Валеска к берегу крутому вышла, долго на воду смотрела, а потом косы расплела и медленно пошла вперед, глядя на небо ясное, звездами усеянное, руки раскинула и вниз полетела.
Омут ледяной сомкнулся над локонами черными, пряча княжну от глаз людских и от боли с тоской. Укрывая драгоценным покрывалом холодным, качая и баюкая. Навечно спать укладывая на дне своем мшистом.
Тело панночки не нашли, не вернула ее вода людям, только лента алая на волнах колыхалась, ко дну не шла, но и в руки никому так и не далась.

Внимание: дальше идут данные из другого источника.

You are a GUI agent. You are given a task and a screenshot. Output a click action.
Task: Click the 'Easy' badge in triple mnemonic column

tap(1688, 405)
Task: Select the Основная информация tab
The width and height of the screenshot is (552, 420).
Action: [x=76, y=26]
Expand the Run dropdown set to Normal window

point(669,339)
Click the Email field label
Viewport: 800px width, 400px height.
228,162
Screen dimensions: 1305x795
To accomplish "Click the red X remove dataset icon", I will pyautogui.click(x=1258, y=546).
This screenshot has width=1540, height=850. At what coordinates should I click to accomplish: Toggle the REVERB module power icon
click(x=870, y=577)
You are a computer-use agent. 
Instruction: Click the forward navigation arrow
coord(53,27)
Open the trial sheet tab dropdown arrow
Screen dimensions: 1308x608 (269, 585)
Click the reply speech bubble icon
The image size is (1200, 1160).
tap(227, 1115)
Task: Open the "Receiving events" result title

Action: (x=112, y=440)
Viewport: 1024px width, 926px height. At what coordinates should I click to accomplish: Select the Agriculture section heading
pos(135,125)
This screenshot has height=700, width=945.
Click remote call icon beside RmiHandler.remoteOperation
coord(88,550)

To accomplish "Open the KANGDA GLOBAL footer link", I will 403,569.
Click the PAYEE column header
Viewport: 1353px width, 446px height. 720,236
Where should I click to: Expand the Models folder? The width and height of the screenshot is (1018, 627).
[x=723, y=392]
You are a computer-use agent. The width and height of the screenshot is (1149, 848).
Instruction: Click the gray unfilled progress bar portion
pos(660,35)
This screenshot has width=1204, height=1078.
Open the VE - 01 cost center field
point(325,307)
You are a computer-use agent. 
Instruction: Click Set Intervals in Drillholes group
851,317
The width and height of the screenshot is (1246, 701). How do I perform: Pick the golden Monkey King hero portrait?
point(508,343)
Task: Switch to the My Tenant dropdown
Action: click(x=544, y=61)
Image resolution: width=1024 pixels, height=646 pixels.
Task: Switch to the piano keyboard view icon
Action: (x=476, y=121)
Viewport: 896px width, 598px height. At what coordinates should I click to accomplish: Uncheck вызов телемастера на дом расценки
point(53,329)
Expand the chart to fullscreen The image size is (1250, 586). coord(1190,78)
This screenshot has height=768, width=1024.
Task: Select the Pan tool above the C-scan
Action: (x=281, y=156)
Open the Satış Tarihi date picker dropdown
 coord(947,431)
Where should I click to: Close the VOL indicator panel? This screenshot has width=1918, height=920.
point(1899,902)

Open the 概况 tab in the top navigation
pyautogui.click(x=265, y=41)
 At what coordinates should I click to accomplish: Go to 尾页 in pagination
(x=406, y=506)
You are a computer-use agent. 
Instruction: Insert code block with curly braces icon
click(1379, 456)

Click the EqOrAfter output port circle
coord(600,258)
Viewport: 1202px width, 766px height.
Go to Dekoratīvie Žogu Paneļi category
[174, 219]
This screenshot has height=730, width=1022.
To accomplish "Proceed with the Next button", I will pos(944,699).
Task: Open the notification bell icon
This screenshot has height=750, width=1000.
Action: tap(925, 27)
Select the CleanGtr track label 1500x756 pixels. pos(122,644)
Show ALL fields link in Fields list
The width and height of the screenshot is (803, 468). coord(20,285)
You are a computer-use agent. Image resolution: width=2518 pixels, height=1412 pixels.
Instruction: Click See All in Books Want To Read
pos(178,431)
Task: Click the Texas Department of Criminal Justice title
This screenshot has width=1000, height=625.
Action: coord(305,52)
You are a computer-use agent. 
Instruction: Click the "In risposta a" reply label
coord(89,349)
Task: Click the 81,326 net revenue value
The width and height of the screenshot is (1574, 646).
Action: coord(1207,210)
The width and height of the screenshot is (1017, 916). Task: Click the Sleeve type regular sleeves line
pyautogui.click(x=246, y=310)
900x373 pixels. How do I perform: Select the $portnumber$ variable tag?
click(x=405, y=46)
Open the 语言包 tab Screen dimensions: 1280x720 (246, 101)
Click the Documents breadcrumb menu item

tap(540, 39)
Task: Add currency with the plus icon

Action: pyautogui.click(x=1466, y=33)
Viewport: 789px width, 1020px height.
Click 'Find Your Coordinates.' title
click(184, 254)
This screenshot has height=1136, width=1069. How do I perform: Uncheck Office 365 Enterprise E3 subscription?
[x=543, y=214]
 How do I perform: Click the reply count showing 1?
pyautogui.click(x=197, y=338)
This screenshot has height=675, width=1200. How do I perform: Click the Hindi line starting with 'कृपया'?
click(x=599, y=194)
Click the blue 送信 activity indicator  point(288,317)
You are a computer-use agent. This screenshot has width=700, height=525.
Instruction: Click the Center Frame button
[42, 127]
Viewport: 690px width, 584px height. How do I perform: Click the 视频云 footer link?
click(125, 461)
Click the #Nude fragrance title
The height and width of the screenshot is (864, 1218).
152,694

С тех пор поговаривали, что ходит по берегу юная княжна ночками темными лунными и песню тоскливую поет, кто услышит, обратно не воротится.
Паулина проснулась от прохлады — дверца машины открылась, видимо, ночью. Ивана рядом не оказалось, а ребята сзади сбились вместе и спали. Дежавю какое-то, словно она это сегодня уже один раз делала, только ночью. Девушка вылезла из машины и, вглядываясь в утренний туман, позвала парня по имени, но никто не откликнулся. Все, что ночью произошло, сном ей теперь казалось.
Раздвигая кустарники и ежась от холода, вышла к берегу и снова громко позвала Ивана по имени. Склонилась над водой и тут же отпрянула назад — на дно медленно опускалась красная ленточка.
Паулина к ребятам бегом вернулась, спотыкаясь и назад на озеро оглядываясь — как раз Вера из машины вылезла с полотенцем и кружкой, а за ней Ежи, потягиваясь и зевая.
— А утром местечко это очень даже ничего. Красотаааа.
— Вер, а ты Ивана не видела?
Они оба к ней резко обернулись.
— Какого Ивана?
— Как какого? Ну… новенького, который привез нас сюда.
Ежи и Вера переглянулись.
— Новенького? Нас Алик привез. Он в деревню пошел трактор искать. Мы оба колеса вчера пробили и в яму завалились.